Problem requirements
Retype each line exactly as it stands, beginning at the first line of the material and finishing with the line that contains "Given: Switch to Program Settings tab".

Data for review
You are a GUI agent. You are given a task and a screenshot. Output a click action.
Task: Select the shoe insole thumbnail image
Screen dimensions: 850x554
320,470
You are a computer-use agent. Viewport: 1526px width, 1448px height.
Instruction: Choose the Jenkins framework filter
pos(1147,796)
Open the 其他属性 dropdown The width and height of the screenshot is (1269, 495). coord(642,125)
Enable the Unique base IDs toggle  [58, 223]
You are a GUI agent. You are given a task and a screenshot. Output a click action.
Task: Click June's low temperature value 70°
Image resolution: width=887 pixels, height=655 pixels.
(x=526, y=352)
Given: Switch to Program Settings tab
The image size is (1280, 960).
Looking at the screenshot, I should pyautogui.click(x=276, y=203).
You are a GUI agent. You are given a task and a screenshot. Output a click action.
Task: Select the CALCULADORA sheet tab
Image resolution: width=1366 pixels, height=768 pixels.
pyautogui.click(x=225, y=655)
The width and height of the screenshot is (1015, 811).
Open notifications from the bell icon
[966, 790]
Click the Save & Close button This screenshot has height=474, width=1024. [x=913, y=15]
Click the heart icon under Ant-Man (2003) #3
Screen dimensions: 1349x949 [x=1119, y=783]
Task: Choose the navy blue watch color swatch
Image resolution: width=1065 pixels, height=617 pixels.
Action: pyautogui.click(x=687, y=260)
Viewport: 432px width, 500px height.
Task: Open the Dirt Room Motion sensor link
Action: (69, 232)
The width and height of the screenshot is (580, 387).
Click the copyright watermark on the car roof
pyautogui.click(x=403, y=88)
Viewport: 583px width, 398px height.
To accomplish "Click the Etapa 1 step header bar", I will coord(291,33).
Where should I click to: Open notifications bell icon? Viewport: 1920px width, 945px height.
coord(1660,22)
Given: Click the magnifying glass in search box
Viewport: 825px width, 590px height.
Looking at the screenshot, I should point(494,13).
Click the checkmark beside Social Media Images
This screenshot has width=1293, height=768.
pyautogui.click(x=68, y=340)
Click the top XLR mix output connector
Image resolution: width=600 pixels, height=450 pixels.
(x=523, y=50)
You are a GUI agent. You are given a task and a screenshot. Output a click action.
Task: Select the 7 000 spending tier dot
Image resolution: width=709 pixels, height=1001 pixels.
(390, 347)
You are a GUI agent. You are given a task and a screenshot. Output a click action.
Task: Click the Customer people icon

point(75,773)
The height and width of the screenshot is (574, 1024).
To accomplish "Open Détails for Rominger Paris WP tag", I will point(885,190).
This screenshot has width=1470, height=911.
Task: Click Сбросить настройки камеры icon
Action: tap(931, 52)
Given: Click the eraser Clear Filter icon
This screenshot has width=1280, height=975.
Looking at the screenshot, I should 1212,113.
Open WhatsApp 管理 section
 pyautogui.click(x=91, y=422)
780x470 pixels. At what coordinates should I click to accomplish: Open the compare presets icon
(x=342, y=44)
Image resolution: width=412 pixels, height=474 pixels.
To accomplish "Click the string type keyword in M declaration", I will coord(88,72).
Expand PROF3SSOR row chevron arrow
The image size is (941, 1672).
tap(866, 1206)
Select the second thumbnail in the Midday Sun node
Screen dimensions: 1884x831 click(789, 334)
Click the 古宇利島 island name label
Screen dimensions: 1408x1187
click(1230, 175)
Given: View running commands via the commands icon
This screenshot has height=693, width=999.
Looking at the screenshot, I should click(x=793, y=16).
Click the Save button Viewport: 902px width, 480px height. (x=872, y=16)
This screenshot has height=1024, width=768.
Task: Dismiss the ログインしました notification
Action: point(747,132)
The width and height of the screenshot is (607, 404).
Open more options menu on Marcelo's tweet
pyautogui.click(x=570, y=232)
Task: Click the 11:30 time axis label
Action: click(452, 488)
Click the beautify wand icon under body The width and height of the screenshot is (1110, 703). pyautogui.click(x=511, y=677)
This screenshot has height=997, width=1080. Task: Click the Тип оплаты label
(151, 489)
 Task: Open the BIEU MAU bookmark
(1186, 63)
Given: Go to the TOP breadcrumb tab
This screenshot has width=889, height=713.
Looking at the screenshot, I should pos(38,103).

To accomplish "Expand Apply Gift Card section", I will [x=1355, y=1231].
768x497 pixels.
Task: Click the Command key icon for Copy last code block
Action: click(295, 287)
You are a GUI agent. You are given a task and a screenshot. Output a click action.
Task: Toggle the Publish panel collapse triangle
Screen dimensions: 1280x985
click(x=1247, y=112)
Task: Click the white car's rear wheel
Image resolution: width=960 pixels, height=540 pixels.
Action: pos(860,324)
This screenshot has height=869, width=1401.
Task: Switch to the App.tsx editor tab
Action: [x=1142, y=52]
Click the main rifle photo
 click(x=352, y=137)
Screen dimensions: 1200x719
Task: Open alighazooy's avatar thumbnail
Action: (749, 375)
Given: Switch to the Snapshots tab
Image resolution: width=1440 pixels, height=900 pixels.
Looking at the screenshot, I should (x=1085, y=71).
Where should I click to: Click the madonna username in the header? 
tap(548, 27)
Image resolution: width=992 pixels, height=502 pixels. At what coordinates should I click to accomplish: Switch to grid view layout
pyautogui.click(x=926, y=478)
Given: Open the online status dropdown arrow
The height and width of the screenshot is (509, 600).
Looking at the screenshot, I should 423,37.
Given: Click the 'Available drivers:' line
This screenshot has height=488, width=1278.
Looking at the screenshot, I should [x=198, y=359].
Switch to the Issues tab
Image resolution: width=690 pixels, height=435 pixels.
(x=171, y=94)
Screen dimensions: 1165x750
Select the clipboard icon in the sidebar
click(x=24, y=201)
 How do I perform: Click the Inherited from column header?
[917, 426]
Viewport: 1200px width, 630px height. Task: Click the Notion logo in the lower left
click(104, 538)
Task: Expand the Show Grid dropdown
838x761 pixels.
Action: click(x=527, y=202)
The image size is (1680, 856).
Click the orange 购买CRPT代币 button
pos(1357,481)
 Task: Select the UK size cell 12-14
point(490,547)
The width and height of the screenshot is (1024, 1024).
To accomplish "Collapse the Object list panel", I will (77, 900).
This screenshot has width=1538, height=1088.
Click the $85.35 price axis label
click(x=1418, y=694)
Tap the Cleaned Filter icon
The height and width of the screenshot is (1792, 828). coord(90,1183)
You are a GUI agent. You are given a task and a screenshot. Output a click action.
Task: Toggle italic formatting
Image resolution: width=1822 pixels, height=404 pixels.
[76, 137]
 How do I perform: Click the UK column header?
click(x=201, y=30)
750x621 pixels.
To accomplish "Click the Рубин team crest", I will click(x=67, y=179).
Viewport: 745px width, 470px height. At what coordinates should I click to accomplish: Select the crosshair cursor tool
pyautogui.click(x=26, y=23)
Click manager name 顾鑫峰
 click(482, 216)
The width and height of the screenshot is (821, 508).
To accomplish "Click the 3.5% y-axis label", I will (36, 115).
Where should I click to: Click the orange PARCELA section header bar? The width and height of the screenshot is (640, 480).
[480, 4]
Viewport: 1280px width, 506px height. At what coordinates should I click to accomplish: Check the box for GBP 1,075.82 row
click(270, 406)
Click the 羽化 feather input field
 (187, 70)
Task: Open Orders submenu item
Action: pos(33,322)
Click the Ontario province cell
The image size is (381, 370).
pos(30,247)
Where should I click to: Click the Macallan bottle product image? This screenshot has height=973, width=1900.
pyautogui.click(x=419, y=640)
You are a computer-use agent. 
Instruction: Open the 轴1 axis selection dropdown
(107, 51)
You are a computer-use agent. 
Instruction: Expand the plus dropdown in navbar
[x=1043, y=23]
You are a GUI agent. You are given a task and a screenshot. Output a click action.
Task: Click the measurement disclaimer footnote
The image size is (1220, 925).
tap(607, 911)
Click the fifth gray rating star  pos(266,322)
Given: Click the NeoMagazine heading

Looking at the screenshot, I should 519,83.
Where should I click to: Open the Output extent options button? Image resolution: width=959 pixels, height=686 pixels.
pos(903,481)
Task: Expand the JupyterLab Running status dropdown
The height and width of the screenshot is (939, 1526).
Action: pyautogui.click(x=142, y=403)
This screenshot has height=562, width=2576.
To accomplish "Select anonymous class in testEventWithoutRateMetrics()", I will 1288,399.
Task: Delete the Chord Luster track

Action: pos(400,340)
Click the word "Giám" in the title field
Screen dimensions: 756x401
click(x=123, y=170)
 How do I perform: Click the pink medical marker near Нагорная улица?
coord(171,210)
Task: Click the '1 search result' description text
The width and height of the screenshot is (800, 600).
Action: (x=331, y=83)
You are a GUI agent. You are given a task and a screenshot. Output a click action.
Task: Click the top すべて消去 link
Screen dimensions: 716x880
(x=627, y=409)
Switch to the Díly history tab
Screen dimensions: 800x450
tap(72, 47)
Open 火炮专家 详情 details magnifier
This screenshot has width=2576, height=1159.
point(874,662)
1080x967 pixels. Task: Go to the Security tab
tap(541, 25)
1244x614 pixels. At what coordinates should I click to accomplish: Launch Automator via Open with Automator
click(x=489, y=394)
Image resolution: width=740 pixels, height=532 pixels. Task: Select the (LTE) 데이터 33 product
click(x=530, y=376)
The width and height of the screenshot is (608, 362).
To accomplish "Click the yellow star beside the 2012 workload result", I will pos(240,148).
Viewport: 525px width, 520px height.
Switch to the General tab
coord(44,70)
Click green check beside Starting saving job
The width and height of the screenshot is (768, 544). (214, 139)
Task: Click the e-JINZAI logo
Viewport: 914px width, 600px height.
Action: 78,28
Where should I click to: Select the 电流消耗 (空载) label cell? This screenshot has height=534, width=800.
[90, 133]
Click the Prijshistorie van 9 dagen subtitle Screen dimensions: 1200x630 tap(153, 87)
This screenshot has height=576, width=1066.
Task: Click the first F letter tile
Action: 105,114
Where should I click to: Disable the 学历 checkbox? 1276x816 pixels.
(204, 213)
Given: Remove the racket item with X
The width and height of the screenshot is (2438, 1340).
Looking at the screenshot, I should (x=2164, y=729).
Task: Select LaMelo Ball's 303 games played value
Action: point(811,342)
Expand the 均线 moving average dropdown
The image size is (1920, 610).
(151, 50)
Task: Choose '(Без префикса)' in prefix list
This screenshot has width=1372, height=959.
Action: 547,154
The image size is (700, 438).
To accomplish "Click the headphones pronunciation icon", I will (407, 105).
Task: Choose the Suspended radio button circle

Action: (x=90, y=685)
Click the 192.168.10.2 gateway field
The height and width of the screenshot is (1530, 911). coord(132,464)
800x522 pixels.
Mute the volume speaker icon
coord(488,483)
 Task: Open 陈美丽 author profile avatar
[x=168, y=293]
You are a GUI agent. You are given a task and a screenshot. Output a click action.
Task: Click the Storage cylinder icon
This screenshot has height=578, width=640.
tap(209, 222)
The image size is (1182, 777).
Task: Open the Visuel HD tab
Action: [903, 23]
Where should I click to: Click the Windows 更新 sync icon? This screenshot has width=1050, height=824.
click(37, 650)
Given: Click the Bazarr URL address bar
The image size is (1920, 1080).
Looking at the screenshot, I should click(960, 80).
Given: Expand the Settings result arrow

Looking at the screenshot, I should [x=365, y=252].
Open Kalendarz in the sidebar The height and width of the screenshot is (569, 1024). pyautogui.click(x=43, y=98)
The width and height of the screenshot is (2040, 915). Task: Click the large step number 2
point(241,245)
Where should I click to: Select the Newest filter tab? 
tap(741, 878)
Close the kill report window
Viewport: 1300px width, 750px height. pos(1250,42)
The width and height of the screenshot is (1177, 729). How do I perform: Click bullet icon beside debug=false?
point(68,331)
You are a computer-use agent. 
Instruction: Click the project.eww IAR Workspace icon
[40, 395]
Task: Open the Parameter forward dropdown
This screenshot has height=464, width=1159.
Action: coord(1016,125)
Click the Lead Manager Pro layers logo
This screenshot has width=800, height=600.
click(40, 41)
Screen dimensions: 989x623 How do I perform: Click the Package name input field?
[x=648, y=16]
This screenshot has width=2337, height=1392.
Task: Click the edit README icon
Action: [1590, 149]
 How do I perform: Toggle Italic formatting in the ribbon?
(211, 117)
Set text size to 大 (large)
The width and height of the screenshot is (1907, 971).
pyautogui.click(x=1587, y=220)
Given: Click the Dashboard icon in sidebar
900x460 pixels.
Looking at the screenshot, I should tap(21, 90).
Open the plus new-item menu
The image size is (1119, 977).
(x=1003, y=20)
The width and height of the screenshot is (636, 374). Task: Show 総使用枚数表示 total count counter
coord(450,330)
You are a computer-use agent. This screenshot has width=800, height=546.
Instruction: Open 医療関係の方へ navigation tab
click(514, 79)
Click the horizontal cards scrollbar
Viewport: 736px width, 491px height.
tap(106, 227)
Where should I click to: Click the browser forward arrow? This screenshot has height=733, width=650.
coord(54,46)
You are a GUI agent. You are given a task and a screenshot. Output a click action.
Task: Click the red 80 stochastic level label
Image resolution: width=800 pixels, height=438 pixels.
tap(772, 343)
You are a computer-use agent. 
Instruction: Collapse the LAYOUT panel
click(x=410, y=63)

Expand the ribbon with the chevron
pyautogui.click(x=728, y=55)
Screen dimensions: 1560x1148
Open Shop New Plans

The completed task
You are a GUI agent. You are given a task and a screenshot. Output a click action.
Task: Select the shoe insole thumbnail image
Screen dimensions: 850x554
320,470
You are a computer-use agent. Viewport: 1526px width, 1448px height.
Instruction: Choose the Jenkins framework filter
pos(1147,796)
Open the 其他属性 dropdown The width and height of the screenshot is (1269, 495). coord(642,125)
Enable the Unique base IDs toggle  [58, 223]
You are a GUI agent. You are given a task and a screenshot. Output a click action.
Task: Click June's low temperature value 70°
Image resolution: width=887 pixels, height=655 pixels.
(x=526, y=352)
Given: Switch to Program Settings tab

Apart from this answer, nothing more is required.